**Exercise objective**
Scan the data below and copy each line where "word" occurs.

**Record extracts**
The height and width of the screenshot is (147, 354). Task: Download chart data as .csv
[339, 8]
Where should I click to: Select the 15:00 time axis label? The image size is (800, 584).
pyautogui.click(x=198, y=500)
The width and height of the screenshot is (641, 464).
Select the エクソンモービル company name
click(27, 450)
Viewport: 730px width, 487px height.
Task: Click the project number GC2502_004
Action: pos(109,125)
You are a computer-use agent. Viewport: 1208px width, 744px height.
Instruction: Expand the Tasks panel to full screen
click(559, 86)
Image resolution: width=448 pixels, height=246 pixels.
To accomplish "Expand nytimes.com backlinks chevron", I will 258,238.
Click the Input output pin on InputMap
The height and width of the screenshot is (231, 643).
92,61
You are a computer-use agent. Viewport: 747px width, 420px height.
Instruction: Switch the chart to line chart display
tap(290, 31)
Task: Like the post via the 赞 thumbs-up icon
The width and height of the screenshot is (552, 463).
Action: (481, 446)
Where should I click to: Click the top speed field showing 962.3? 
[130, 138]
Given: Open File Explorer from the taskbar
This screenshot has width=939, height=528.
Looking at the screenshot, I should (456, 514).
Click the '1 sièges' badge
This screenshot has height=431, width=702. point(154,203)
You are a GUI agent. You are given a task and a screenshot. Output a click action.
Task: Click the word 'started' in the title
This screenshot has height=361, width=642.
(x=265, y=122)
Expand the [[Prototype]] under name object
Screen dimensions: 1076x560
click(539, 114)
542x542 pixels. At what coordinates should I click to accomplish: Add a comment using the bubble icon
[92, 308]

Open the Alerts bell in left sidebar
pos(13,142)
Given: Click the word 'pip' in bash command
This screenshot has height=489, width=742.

**Exercise solution**
Task: Click the word 'started' in the title
Given: Click the word 'pip' in bash command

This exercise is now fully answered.